Football Stories
Today 30 years ago in 1989 three players of the East German football club Wismut Aue were getting ready to escape from the DDR. These players were: Andrè Köhler, Jens König and Thomas Weis.
In this article:
COVER Image
Wismut Aue playing BFC Dynamo in 1989 (German Federal Archive, ADN-ZB-Grimm-4.3.89-hko).

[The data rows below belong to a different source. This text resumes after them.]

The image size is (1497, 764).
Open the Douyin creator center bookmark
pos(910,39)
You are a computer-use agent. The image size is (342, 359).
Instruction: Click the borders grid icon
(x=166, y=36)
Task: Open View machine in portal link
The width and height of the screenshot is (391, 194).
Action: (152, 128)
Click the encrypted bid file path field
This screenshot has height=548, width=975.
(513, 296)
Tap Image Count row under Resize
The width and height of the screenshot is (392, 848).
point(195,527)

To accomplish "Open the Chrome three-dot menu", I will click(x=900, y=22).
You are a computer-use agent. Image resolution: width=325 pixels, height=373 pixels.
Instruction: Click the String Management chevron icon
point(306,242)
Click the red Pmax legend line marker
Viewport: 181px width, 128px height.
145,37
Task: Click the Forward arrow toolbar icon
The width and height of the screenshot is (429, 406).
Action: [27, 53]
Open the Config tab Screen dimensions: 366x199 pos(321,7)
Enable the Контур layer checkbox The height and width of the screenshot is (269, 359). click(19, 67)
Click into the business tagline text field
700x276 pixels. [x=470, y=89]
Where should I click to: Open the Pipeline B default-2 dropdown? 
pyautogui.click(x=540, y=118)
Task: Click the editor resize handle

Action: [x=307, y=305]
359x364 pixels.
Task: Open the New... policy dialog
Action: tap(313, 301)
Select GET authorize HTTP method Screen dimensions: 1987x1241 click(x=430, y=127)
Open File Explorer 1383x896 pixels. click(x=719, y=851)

Getting on board the ferry
The players were preparing for an Intertoto-cup match against Örgryte Is in Gothenburg, Sweden. Just hours before kick off, the trio walked out of the hotel the team was staying at under the excuse of buying leather jackets in a store nearby. Instead of returning to the hotel the three players boarded the ferry to Kiel in West Germany. Köhler, König and Weiss were not the first footballers to defect from GDR. Other famous footballers to defect include Jürgen Sparwasser, the World Cup hero from 1974, Jörg Berger and Lutz Eigendorf. The former went on to have a successful career as a coach in the Bundesliga, while the latter died in a car crash under suspicious circumstances, possibly involving the State Security (Stasi), in 1983. Not only footballers defected from GDR. From 1949 until the fall of the Berlin Wall in 1989, more than 3,8 million inhabitants defected to the west. Hope of a better life with political freedom in the west was the main reason behind the defections.
Changing realities
For the trio from Wismut Aue the reason behind their defection was the dream of playing in the Bundesliga. Four months after their defection the Berlin Wall came down. For Köhler and Weiss the dream of playing in the Bundesliga became reality. König on the other hand ended up going back to play for Aue. How did life turn out for the millions of others who defected and how has the fall of the Berlin wall changed peoples’ life in Germany?